17. The method of claim 1, further comprising:

the information is generated in a geometry processing stage using one or more shaders.

18. The method of claim 17, wherein the one or more shaders use one or more dedicated instructions to accelerate generation of information.

19. The method of claim 17, wherein the one or more shaders do not perform an allocation of a location cache or a parameter cache.

20. The method of claim 1, further comprising:

dividing a plurality of geometries among the plurality of GPUs for the geometry pre-test,

wherein successive geometries are handled by different GPUs.

21. The method of claim 20, further comprising:

the partitioning of the plurality of geometric figures is dynamically adjusted based on the performance of each of the plurality of GPUs during the geometric figure pre-test.

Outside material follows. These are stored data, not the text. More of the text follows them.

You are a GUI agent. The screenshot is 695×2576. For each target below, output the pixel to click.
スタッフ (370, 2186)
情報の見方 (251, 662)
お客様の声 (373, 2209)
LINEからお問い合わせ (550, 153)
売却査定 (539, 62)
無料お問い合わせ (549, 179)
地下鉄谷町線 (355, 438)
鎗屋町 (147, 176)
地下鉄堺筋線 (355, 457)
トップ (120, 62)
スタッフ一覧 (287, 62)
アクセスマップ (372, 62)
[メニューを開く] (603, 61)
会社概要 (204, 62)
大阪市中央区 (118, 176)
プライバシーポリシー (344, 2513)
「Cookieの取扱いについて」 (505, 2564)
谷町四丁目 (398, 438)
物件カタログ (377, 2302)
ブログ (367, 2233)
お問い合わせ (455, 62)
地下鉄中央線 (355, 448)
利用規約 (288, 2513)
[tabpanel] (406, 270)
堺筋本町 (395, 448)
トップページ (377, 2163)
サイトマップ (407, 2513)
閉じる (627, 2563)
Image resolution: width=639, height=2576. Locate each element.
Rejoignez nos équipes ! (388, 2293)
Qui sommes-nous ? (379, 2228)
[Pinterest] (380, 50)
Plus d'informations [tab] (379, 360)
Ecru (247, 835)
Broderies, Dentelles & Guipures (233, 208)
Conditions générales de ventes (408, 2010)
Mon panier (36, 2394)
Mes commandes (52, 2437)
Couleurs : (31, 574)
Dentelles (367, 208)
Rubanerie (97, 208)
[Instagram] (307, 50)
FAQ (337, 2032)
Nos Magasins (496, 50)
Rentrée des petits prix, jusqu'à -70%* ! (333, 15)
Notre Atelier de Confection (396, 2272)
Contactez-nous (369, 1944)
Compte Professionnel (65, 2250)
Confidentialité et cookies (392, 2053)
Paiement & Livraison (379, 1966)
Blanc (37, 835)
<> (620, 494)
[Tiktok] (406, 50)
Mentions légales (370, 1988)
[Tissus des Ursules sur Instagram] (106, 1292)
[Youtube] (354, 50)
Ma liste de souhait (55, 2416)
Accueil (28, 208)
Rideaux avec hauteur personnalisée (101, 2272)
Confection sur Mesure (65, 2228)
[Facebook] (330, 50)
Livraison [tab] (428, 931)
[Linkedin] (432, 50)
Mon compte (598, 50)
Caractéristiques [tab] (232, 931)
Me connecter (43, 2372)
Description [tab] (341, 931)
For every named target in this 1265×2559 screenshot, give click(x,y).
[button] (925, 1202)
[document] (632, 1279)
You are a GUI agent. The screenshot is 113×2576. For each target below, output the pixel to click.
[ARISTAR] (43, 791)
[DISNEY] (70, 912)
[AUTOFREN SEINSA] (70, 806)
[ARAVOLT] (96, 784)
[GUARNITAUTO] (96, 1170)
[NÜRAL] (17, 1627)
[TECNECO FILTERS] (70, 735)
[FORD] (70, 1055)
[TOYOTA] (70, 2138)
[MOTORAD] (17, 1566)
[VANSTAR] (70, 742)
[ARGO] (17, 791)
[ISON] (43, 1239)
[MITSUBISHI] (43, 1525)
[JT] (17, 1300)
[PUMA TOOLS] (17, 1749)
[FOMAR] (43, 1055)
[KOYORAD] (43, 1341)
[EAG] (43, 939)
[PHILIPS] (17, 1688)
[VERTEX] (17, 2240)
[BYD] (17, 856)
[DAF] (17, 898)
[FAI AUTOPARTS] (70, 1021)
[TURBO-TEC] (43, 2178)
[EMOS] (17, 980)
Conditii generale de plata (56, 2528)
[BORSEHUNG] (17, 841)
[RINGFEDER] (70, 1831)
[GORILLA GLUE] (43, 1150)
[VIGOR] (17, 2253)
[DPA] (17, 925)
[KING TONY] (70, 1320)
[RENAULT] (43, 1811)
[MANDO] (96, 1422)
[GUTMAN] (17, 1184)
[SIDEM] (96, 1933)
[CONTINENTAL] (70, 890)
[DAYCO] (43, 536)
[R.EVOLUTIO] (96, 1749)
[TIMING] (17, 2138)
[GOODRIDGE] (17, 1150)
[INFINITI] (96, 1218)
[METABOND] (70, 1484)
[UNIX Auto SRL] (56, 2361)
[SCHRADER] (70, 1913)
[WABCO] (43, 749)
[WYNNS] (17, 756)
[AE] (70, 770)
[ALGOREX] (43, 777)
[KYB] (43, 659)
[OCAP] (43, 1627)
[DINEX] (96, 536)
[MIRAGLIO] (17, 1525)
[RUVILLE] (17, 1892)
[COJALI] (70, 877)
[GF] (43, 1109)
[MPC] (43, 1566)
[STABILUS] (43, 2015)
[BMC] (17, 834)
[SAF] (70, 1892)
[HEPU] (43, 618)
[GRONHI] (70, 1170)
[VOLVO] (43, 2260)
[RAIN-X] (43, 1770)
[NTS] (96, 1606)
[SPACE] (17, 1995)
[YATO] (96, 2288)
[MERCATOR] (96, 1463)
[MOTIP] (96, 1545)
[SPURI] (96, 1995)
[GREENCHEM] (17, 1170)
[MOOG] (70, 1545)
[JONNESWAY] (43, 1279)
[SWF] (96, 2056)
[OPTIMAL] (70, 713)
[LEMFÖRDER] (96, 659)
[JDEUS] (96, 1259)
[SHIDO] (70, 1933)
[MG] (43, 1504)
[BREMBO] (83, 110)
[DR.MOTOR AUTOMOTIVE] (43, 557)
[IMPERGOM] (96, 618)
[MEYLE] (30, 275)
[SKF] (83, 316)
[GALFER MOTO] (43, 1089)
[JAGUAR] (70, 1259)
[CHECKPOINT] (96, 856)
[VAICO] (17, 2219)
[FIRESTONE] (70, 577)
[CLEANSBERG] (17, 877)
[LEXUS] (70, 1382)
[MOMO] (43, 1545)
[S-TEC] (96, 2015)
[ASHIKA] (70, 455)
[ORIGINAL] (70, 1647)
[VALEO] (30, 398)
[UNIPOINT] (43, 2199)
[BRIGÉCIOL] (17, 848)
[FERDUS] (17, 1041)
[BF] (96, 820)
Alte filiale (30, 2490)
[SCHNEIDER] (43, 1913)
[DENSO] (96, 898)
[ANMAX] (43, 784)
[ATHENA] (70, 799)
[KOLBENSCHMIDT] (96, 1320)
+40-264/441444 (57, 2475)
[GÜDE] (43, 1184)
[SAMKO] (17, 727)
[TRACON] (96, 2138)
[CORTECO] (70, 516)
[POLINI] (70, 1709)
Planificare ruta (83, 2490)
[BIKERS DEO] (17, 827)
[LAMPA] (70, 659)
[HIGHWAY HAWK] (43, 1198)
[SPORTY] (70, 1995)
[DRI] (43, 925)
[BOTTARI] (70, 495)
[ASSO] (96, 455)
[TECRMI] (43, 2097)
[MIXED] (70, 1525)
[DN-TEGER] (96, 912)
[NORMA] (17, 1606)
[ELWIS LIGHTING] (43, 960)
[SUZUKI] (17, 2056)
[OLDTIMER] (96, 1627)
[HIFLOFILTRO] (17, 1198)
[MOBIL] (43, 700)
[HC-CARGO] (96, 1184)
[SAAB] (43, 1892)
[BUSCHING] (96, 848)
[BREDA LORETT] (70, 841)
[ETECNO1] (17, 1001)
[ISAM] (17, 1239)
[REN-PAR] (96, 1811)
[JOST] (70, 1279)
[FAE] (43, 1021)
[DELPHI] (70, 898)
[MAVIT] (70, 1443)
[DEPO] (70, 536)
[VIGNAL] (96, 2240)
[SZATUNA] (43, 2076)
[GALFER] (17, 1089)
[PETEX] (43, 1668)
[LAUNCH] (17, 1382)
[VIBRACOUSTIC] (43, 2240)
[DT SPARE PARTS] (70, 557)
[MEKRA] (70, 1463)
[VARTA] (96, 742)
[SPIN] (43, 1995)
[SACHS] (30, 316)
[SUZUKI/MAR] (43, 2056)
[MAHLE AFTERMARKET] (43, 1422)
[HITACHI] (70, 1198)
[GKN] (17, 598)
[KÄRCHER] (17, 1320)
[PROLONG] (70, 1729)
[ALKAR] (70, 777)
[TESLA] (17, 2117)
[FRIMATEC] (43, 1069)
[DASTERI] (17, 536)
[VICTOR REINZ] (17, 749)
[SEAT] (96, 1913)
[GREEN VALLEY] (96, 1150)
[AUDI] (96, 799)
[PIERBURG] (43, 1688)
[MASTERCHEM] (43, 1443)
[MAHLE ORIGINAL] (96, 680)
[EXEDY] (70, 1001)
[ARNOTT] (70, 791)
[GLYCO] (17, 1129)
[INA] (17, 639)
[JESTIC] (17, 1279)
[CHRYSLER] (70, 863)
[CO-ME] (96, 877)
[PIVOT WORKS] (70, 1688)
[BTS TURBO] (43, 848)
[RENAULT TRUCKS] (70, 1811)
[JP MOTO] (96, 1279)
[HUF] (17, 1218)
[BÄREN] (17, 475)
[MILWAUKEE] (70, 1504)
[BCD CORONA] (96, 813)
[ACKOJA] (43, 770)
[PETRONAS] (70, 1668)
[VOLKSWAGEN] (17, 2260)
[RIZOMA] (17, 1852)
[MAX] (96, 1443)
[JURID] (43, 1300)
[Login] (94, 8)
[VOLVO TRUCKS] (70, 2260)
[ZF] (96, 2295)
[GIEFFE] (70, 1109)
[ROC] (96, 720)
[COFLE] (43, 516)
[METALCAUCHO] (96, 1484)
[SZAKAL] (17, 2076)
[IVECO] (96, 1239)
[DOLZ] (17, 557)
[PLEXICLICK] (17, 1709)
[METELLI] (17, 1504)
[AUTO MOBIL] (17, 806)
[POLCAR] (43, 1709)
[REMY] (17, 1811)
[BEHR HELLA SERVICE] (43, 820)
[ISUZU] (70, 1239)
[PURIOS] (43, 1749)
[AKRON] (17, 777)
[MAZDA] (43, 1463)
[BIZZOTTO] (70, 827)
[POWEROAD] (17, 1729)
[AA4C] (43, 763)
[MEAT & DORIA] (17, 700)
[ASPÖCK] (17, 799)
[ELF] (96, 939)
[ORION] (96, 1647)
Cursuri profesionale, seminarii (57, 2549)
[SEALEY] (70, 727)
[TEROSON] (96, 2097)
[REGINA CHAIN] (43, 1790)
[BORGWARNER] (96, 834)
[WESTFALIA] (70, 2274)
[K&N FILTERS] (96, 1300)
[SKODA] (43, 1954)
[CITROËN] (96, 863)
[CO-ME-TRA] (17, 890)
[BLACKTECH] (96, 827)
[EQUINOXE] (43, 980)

22. The method according to claim 1,

wherein one or more of the plurality of GPUs are part of a larger GPU configured as a plurality of virtual GPUs.

23. A computer system, comprising:

a processor;

a memory coupled to the processor and having stored therein instructions that, if executed by the computer system, cause the computer system to perform a method for implementing a graphics pipeline, the method comprising:

Assigning the geometry of the image frames generated by the application to the GPU for geometry pre-testing;

24. The computer system of claim 23, the computer system further comprising:

skipping rendering of the geometry at a rendering GPU when the information indicates that the geometry does not overlap any screen area allocated to the rendering GPU for object rendering, wherein the rendering GPU is one of the plurality of GPUs.